▶ [WHAT IS BEING ASKED]: Using the entries below, copy out all lines where "will" is found.

▶ [EXERCISE INPUTS]:
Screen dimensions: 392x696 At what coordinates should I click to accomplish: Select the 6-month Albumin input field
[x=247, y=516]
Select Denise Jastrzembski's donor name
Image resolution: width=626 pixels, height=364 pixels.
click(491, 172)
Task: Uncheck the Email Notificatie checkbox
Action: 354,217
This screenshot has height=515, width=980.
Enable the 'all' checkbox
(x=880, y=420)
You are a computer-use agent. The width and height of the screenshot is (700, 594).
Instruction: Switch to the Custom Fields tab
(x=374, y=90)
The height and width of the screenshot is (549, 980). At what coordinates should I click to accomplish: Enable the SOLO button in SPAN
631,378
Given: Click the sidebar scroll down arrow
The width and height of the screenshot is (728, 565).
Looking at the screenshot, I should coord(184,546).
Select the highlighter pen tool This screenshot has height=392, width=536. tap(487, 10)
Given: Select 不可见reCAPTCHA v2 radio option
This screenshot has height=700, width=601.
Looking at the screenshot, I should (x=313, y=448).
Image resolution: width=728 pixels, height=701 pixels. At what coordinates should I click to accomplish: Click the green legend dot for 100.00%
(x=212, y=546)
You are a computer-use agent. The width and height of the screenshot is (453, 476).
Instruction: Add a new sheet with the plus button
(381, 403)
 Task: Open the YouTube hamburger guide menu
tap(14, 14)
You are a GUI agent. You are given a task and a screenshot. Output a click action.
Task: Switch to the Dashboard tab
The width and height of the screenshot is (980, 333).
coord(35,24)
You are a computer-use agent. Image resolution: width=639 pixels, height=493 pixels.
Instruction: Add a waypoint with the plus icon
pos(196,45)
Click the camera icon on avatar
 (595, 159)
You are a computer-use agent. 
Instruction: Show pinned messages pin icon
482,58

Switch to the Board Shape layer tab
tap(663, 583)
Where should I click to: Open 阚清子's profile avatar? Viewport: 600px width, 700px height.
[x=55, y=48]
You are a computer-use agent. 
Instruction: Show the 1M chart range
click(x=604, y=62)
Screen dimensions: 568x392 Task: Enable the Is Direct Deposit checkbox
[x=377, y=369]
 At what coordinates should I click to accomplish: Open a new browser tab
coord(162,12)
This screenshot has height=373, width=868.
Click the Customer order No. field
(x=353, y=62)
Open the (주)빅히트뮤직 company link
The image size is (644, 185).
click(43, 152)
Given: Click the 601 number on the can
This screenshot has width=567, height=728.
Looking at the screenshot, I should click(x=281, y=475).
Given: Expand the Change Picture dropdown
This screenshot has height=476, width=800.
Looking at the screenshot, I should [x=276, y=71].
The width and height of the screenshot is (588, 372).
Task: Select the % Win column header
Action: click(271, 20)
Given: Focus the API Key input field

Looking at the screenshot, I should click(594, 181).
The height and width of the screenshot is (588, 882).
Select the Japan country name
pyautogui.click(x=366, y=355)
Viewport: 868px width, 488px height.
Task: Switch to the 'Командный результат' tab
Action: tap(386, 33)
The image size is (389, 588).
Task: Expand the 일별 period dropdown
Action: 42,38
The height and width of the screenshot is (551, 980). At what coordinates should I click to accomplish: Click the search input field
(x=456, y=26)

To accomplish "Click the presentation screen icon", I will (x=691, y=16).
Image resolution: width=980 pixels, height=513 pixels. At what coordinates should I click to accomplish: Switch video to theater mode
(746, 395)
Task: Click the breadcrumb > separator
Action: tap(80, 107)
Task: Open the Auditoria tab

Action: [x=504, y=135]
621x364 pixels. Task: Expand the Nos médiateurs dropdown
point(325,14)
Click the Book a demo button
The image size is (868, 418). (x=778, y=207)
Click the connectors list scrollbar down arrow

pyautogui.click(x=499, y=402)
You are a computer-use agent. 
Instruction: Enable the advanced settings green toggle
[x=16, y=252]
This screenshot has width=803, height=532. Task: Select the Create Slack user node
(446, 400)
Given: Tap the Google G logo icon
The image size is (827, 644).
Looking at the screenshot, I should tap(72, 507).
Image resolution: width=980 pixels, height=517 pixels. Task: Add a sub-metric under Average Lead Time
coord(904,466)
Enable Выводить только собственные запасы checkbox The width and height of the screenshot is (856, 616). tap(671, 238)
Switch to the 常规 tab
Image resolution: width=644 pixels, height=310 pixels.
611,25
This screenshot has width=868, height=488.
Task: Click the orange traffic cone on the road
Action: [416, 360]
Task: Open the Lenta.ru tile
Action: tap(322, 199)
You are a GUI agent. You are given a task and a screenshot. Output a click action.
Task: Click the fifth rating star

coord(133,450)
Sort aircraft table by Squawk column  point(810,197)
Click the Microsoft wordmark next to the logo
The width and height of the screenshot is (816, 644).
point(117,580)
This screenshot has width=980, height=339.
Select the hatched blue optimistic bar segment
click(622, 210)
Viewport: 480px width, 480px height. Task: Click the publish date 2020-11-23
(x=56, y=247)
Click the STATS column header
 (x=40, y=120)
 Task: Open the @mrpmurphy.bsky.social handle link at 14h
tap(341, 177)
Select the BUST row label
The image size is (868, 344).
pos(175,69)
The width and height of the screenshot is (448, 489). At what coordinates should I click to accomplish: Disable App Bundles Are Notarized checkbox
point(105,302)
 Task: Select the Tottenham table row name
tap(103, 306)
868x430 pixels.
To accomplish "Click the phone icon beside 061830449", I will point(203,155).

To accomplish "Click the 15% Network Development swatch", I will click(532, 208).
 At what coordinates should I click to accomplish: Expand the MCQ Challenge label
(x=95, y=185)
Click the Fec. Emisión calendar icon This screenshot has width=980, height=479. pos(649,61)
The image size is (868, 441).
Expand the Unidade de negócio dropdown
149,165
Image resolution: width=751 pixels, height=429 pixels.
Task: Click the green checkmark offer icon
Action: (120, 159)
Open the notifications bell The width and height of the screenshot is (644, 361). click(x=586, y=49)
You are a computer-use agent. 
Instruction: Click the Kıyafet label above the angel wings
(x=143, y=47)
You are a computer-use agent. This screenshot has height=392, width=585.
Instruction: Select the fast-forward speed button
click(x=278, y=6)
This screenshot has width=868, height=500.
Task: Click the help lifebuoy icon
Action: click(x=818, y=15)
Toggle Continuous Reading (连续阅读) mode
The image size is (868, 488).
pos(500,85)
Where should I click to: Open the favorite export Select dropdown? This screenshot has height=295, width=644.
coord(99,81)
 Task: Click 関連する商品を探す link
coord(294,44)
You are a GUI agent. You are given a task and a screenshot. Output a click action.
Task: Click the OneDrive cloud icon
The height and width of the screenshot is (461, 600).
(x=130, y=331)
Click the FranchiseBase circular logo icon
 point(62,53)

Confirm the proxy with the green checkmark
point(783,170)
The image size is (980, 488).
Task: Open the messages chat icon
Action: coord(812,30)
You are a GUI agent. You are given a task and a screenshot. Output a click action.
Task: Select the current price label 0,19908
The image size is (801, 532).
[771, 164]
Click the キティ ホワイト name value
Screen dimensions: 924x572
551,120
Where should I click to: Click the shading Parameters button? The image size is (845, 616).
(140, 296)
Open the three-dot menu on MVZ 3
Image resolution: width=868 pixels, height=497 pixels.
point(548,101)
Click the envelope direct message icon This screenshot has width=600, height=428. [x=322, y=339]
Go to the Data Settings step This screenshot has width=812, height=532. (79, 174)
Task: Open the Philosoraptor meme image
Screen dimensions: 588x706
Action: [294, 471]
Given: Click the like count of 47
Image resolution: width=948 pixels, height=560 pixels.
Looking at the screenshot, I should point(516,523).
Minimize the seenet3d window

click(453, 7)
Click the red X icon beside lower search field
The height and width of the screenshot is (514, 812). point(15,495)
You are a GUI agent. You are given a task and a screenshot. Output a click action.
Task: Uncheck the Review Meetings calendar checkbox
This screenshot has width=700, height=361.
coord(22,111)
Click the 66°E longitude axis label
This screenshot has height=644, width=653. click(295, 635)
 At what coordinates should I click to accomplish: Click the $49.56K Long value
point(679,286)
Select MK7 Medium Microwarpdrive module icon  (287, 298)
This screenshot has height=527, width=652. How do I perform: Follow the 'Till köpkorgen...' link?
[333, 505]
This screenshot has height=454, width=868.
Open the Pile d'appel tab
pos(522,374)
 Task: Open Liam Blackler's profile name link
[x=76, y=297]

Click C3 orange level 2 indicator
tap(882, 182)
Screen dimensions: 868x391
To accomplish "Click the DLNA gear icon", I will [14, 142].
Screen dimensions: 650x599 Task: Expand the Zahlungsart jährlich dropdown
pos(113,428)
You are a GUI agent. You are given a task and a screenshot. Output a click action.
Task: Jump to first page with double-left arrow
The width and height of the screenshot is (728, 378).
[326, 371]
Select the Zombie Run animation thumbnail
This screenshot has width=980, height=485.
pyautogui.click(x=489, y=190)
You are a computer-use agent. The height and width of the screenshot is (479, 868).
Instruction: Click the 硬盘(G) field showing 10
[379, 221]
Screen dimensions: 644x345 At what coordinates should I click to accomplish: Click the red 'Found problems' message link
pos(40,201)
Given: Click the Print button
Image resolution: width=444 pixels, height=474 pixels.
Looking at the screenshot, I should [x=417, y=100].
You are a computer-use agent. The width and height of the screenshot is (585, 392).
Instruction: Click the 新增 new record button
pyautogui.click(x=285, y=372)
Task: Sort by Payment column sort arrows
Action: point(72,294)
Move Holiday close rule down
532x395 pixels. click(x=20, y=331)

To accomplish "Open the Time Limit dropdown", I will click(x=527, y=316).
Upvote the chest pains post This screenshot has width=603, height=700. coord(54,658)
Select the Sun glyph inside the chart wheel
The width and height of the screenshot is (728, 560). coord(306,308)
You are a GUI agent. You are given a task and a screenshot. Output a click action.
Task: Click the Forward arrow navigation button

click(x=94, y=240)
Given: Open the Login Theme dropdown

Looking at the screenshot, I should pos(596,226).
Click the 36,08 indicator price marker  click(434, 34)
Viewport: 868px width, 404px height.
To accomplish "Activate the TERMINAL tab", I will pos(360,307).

▶ [SOLUTION]:
To accomplish "Click the presentation screen icon", I will (x=691, y=16).
To accomplish "Click the phone icon beside 061830449", I will point(203,155).
To accomplish "Click the 15% Network Development swatch", I will click(532, 208).
To accomplish "Click the DLNA gear icon", I will [14, 142].
To accomplish "Open the Time Limit dropdown", I will click(x=527, y=316).
To accomplish "Activate the TERMINAL tab", I will pos(360,307).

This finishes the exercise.